Bahkan, setelah sel pigmen mati, kulit bisa berubah menjadi biru
kehitam-hitaman,” ujarnya menjelaskan.
Sementara mengenai adanya obat
antibiotik dan deksametason yang ikut disita, Zulaimah menyebutkan masih belum
tahu penggunaan obat ini. Obat-obatan tersebut, mestinya merupakan obat oral
atau yang dikonsumsi dengan cara minum. Selain itu, penggunaannya juga dibatasi
karena merupakan golongan obat keras. ”Karena itu, kami masih belum tahu untuk
apa obat-obatan itu. Kita masih melakukan pengujian, apakah obat-obatan
tersebut digunakan sebagai campuran krim tersebut atau tidak,” katanya.
Petugas
BPOM sebelumnya menyita ribuan kemasan krim pemutih kulit di salah satu rumah
di perumahan Permata Hijau yang merupakan komplek perumahan elite di Kota
Purwokerto. Di rumah yang diduga menjadi rumah tempat pembuatan krim kosmetik,
petugas dari BPOM juga menemukan berbagai bahan baku pembuatan krim.
Penggerebekan
rumah produksi krim kecantikan itu, dilakukan karena rumah produksi tersebut
belum memiliki izin produksi dari BPOM. Sementara penggunaan bahan baku
kosmetik harus mendapat pengawasan ketat, karena penggunaan bahan baku yang
tidak semestinya bisa membahayakan konsumen. Penggerebekan dilakukan, setelah
petugas BPOM mendapat banyak keluhan dari konsumen yang mengaku kulitnya terasa
terbakar dan mengalami iritasi setelah menggunakan krim yang dibeli dari salon
kecantikan. Setelah dilakukan pengusutan, ternyata krim tersebut diperoleh dari
rumah produksi di Purwokerto.
Zulaimah menyebutkan,
krim pemutih hasil produksi warga Purwokerto ini, dijual ke klinik klinik dan
salon kecantikan di seluruh wilayah Tanah Air. “Dari hasil catatan transaksi
yang kita peroleh, krim pemutih itu banyak dijual di Semarang, Banyumas, Bali,
Jabodetabek dan terbesar di Jabar hingga Bandung,” jelasnya. Ia menyebutkan,
pemilik rumah produksi yang berinisial S, sudah dalam pengawasan petugas BPOM.

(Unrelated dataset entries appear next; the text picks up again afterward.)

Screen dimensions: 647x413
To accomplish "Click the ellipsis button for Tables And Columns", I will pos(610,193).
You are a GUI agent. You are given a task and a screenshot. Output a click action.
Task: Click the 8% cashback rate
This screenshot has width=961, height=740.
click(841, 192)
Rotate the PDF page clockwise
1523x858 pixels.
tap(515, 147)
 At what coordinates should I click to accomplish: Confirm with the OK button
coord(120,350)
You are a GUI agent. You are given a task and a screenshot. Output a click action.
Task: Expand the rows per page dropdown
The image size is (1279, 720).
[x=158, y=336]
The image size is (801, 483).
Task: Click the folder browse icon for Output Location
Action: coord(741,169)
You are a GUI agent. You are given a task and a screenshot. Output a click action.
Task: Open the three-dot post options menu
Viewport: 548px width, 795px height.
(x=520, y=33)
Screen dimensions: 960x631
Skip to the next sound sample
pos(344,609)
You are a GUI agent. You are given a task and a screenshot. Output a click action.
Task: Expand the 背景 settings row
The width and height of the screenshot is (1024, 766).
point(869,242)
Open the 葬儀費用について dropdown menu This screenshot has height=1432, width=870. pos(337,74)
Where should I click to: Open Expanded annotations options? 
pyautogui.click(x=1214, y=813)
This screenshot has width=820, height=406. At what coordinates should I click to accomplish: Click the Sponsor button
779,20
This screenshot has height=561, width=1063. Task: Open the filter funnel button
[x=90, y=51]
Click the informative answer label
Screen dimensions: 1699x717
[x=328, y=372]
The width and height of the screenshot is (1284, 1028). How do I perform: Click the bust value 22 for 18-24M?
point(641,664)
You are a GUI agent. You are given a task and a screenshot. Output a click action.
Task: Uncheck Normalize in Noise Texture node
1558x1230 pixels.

”Mulai besok akan kami periksa. Bukan tidak mungkin nantinya akan ada
tersangkalain dalam kasus ini,” jelasnya. Ditambahkannya, pelanggaran dalam
bidang POM, sesuai UU No 35 tahun 2009 bisa dikenai sanksi pidana maksimal 15
tahun atau denda Rp 1,5 miliar.
Solusi:
Dalam
kasus kosmetik ilegal konsumen mempunyai hak hak dasar yaitu meliputi hak
mendapatkan informasi yang jelas, benar, jujur, dan hak mendapatkan jaminan
keamanan dan kesehatan. Konsumen juga mempunyai hak memilih, untuk didengar,
mendapatkan ganti rugi. Masalah tersebut sejak lama diperbincangkan di forum
nasional dan internasional. Para pembela konsumen dan pejabat pemerintah telah
berbicara banyak mengenai arti penting perlindungan konsumen. Tapi
kenyataannya, konsumen masih sering menjadi korban. Pemerintah gagal
menjalankan fungsinya sebagai pelindung konsumen dan pengatur kegiatan
produsen. Hal ini secara tidak langsung menunjukkan bahwa pemerintah belum
mampu menjadi pengatur relasi yang adil antara konsumen dengan pelaku usaha.
dilihat dari prespektif hukum, seharusnya pemerintah mampu mewujudkan keadilan
melalui konstitusi dan peraturan-peraturan dibawahnya serta memastikan tegaknya
peraturan tersebut sehinggan konsep hukum perlindungan konsumen tidak hanya
berisi rumus-rumus tentang hak-hak dan kepentingan konsumen.
Namun,
konsumen juga harus mengenali kosmetik yang aman, bermutu dan bermanfaat,
masyarakat harus membaca semua keterangan pada label kosmetik. Label atau
penandaan kosmetik sekurang-kurangnya mencantumkan nama dan alamat produsen,
nama kosmetik, kegunaan kecuali untuk kosmetik yang sudah jelas kegunaanya.
Berkaitan
dengan masalah peredaran obat dan kosmetik ilegal, solusinya ialah satu
pengawasan dari BPOM, kedua masyarakat harus cepat tanggap bila menemukan obat
dan kosmetik palsu. Mereka harus melaporkan ke BPOM secepat mungkin agar
masalah ini cepat terselesaikan dan obat palsu tersebut tidak sampai beredar
luas. Ketiga dihimbau agar para produsen obat dan kosmetik, terutama obat dan
kosmetik palsu agar mementingkan kesehatan dan keselamatan konsumen. Jangan
hanya memikirkan bagaimana menarik keuntungan sebesar mungkin.
Referensi :
Etika Bisnis, "Membangun Kesuksesan Bisnis Melalui Manajemen dan Perilaku Bisnis yang Beretika," Drs. Danang Sunyoto, S.H., S.E., M.M dan Wika Harisa Putri, S.E., S.H., M.S.H, M.Sc., M.E.I.